::: Task material :::

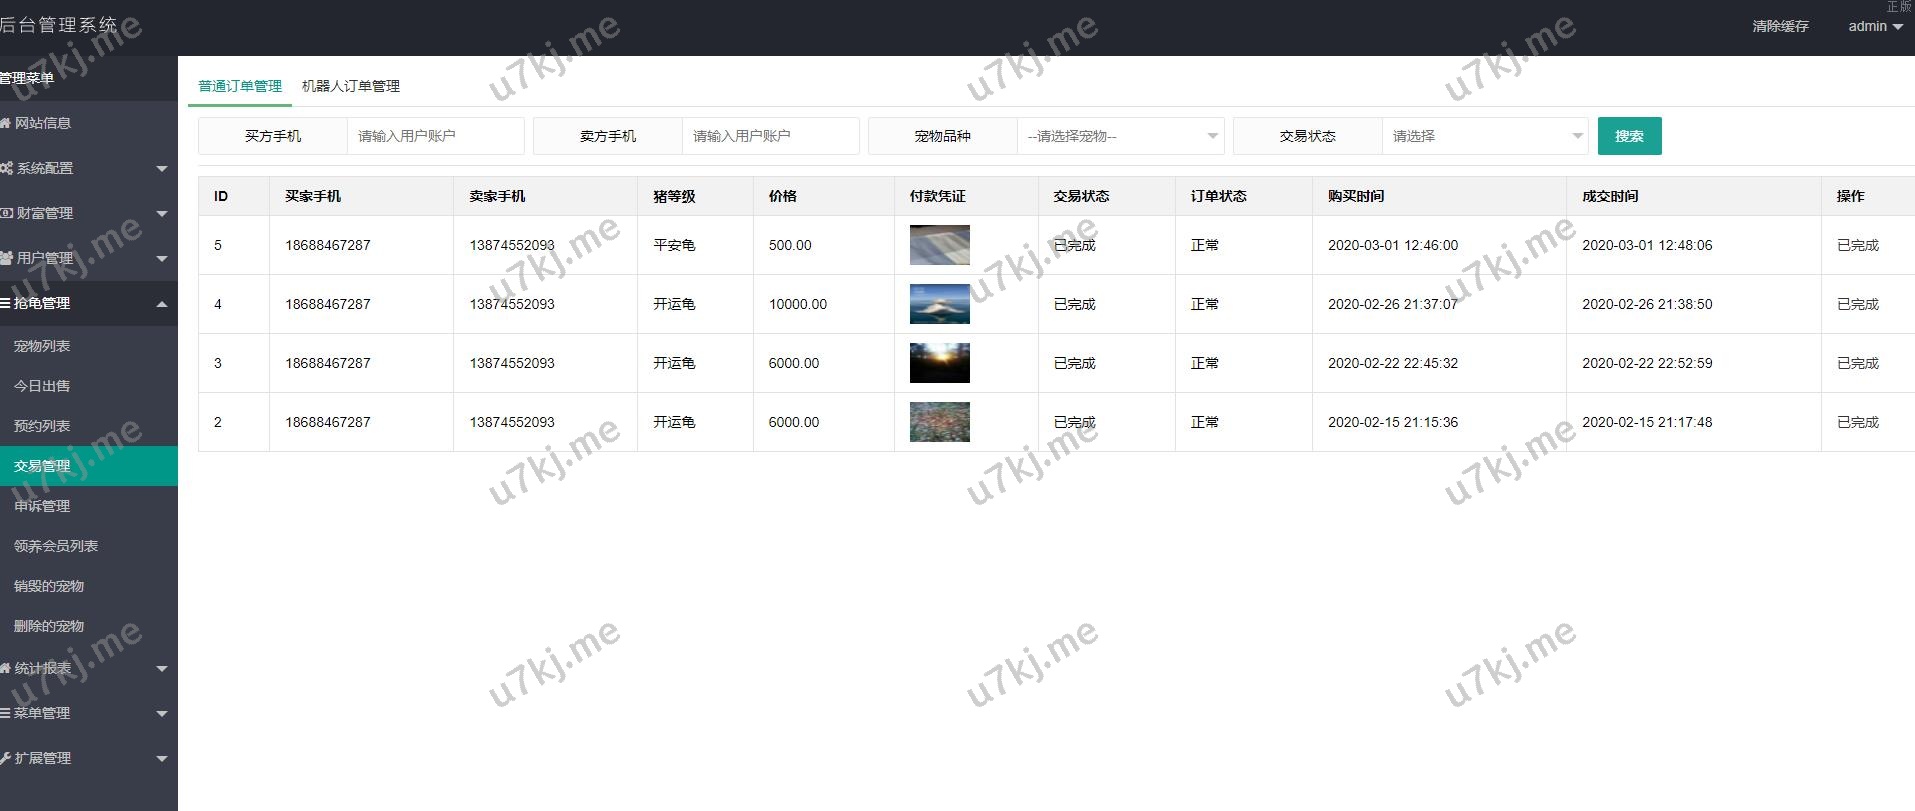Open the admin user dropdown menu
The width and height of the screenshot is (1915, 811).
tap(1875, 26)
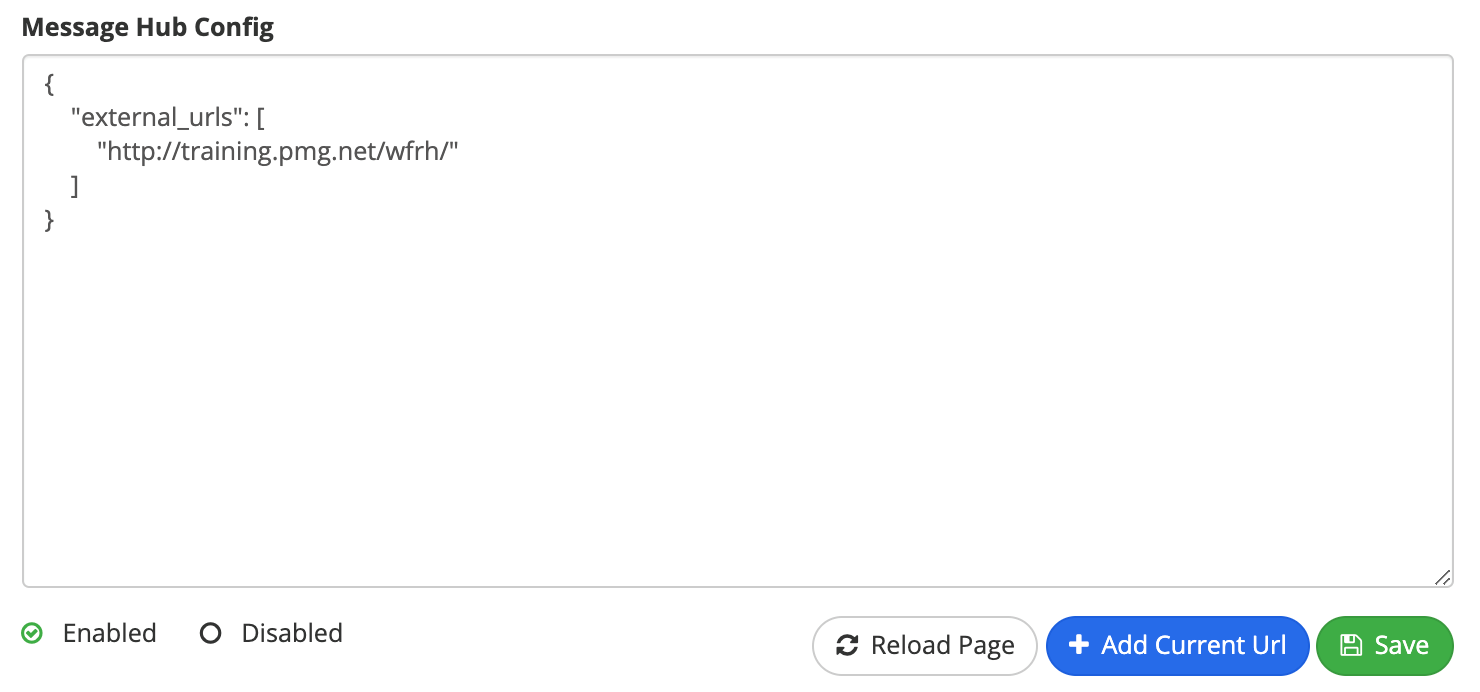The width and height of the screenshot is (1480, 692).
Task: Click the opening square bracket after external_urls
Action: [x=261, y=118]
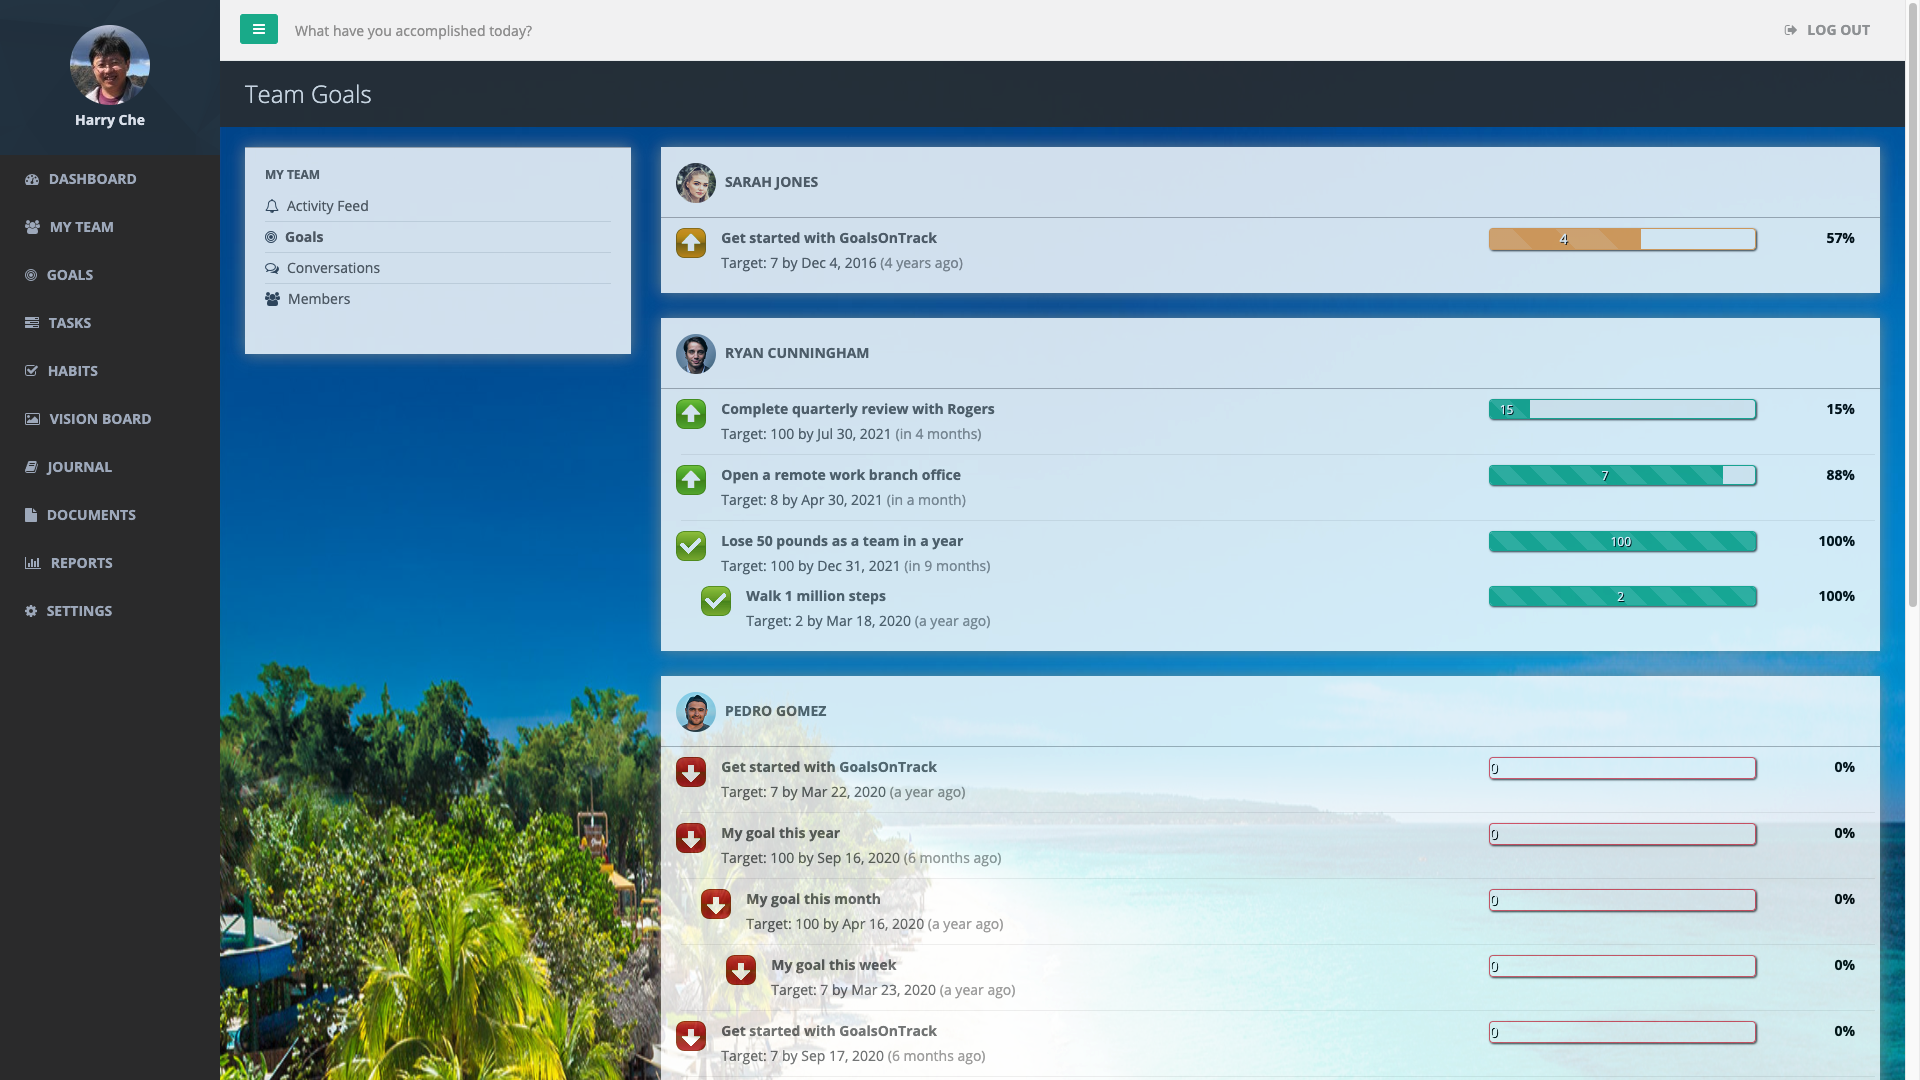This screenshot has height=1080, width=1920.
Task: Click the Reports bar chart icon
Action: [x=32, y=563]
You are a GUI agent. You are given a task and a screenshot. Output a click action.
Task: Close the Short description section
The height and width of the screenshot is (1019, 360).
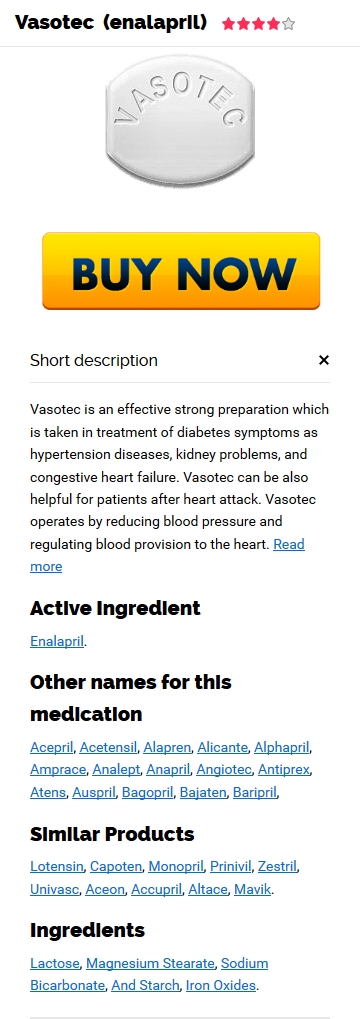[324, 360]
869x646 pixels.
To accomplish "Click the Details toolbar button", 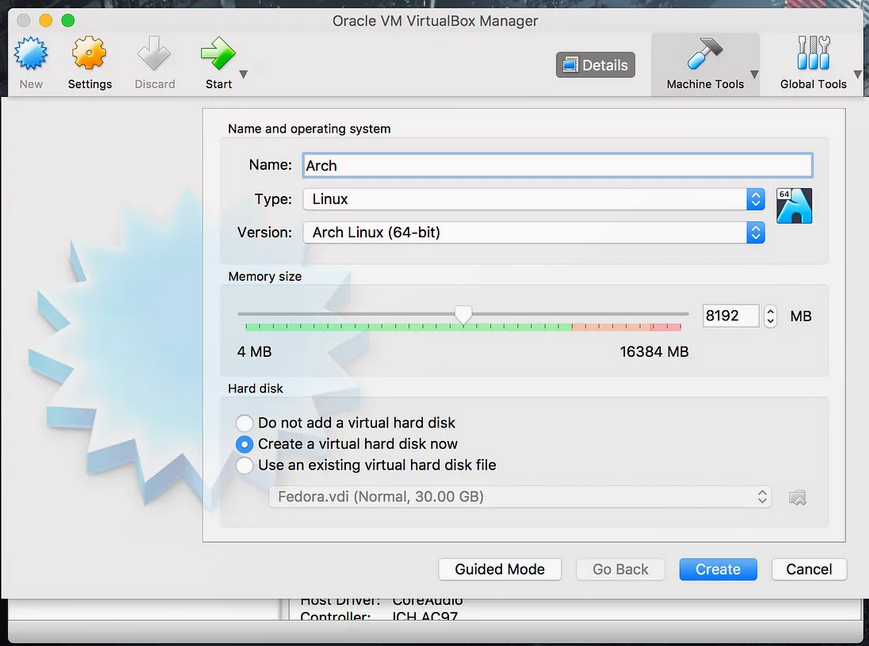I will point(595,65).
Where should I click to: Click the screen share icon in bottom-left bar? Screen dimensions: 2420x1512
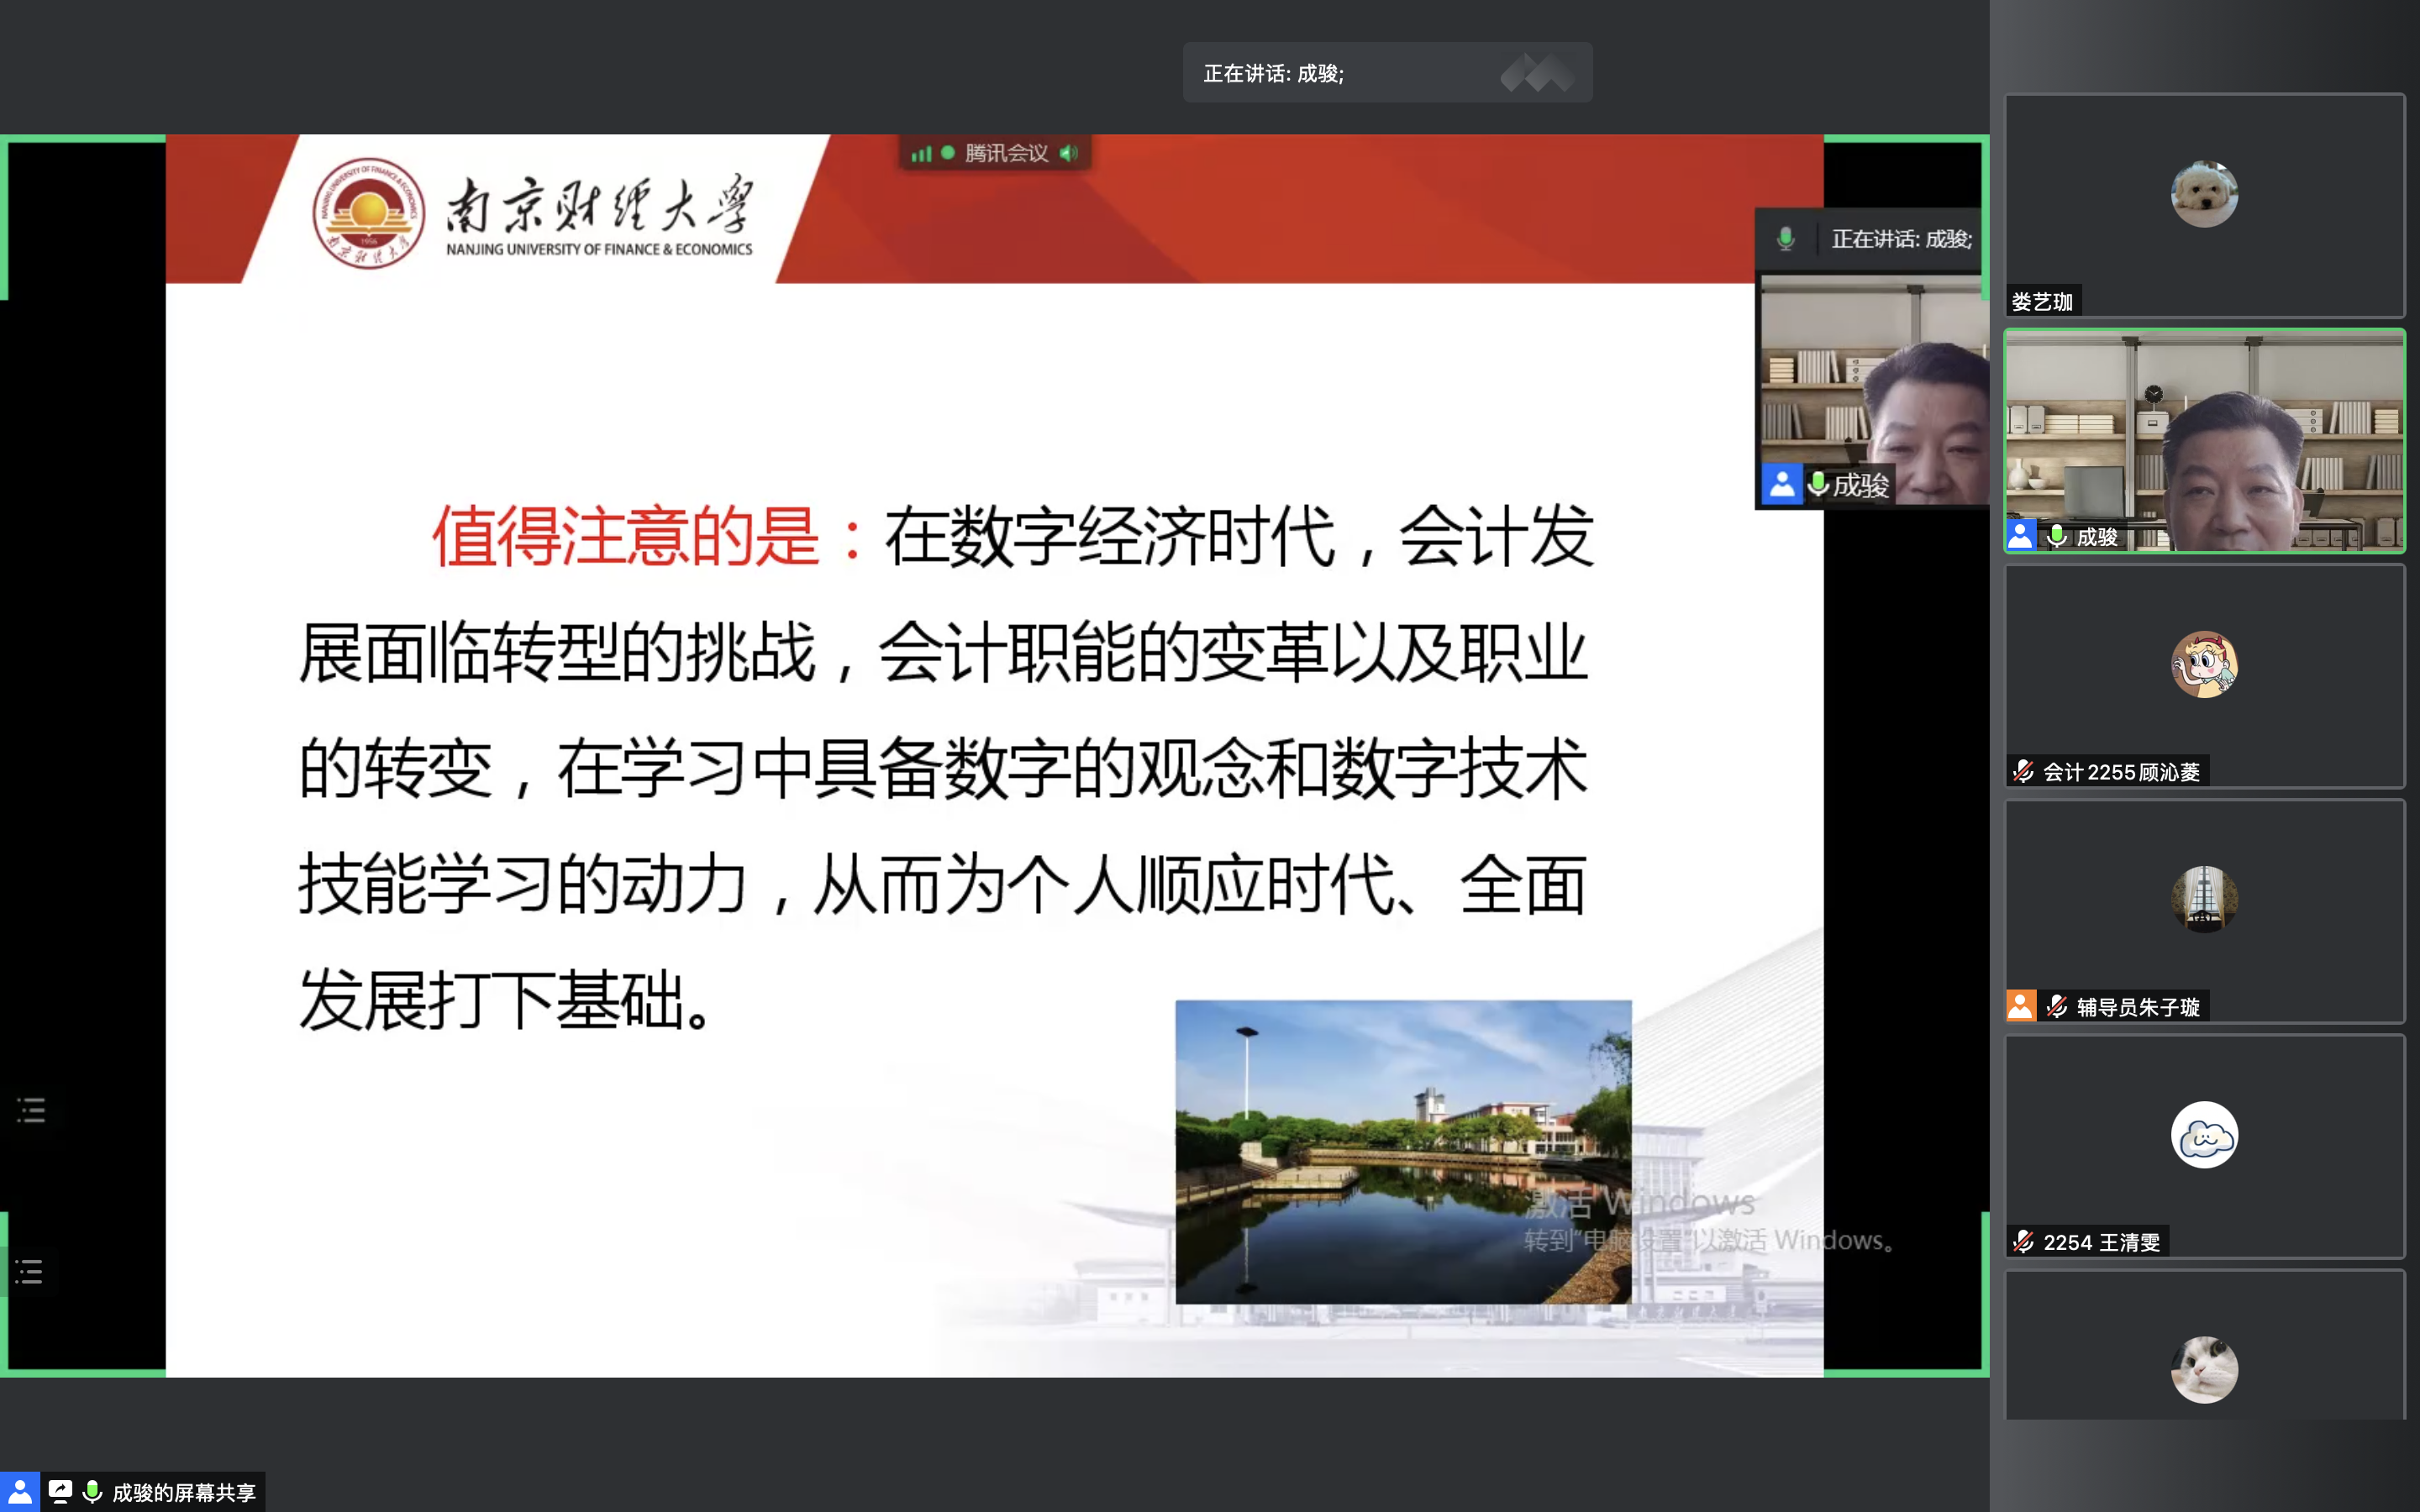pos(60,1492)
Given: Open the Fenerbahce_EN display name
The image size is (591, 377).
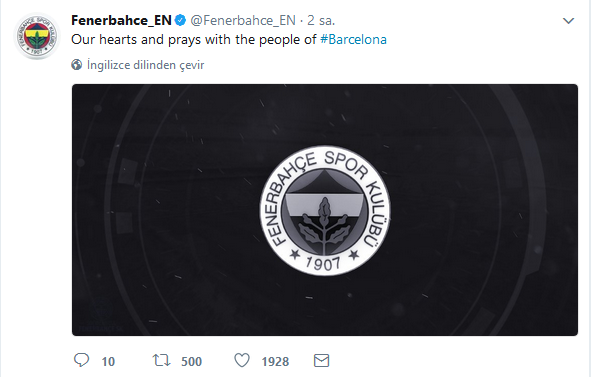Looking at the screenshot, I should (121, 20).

:::

◆ Written task ◆
Print the entries verbatim, starting at the line that contains "Given: Open the Fenerbahce_EN display name" and continuing to the end of the entries. Leave the images out of your reply.

◆ Exercise solution ◆
Given: Open the Fenerbahce_EN display name
The image size is (591, 377).
Looking at the screenshot, I should (121, 20).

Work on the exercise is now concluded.